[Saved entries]

—————

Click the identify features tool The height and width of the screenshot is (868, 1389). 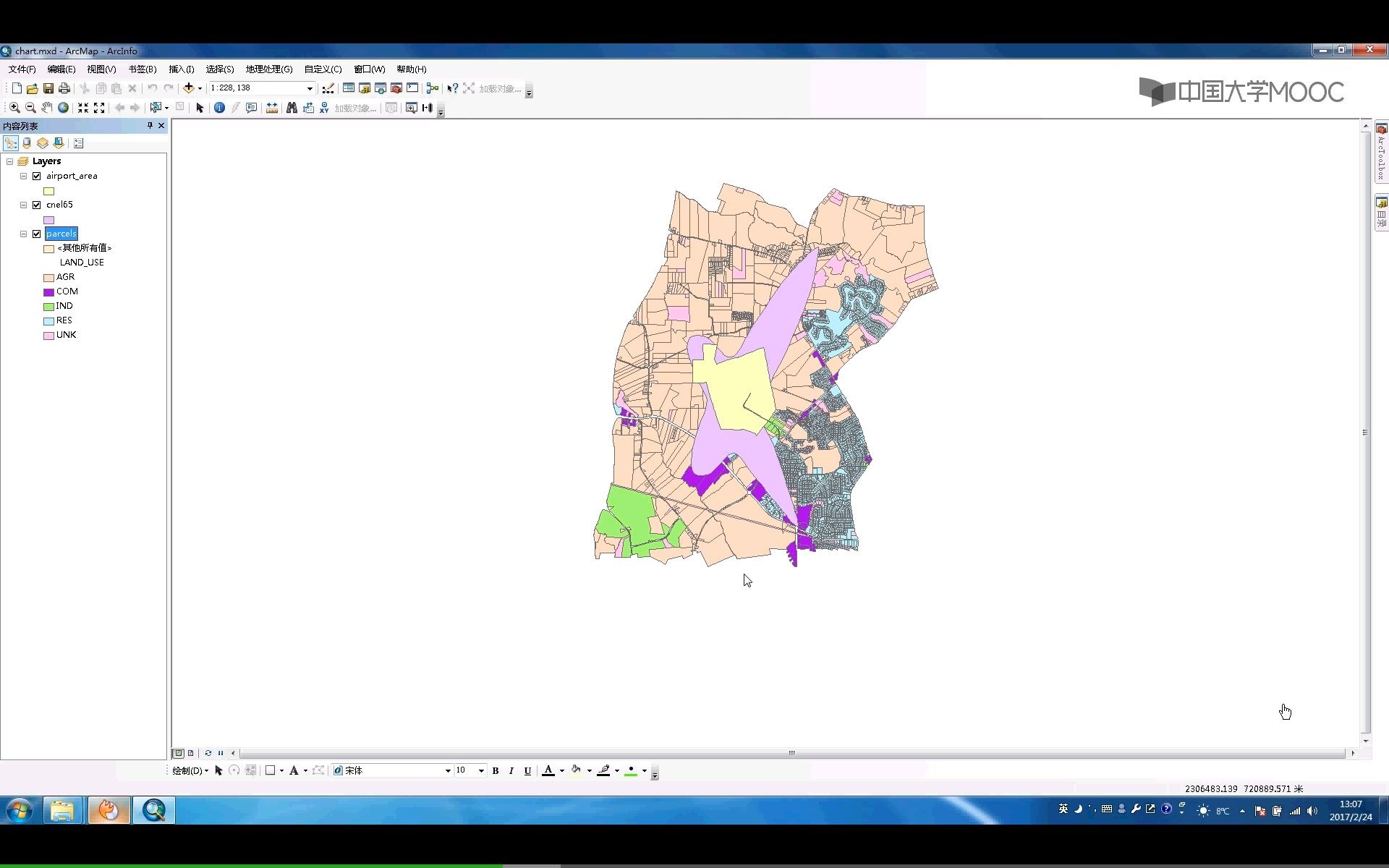(219, 107)
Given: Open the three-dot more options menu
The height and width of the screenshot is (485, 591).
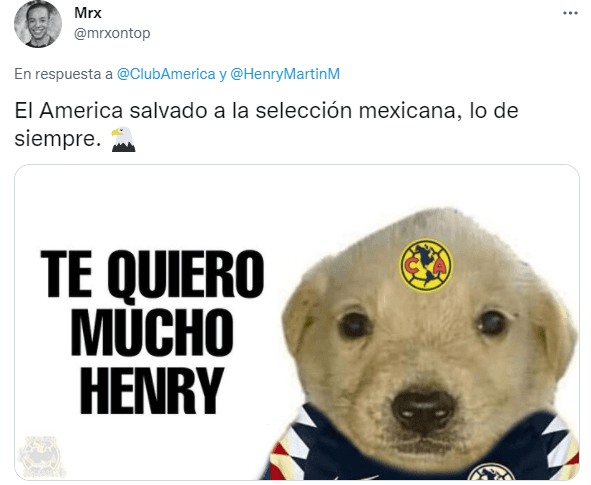Looking at the screenshot, I should [570, 13].
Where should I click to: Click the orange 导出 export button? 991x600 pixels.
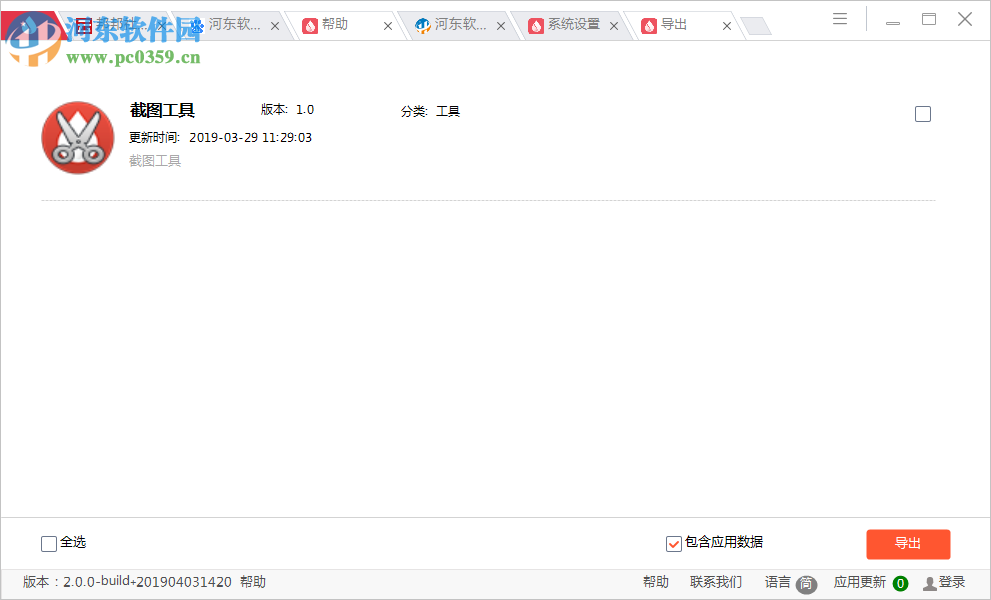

—————

**Exercise details**
If pictures appear, drop them, and retype exactly the lines from the "The height and width of the screenshot is (485, 591)." line through the last line of the data above.

**Answer for this exercise**
The height and width of the screenshot is (485, 591).
Looking at the screenshot, I should [570, 13].
Where should I click to: Click the orange 导出 export button? 991x600 pixels.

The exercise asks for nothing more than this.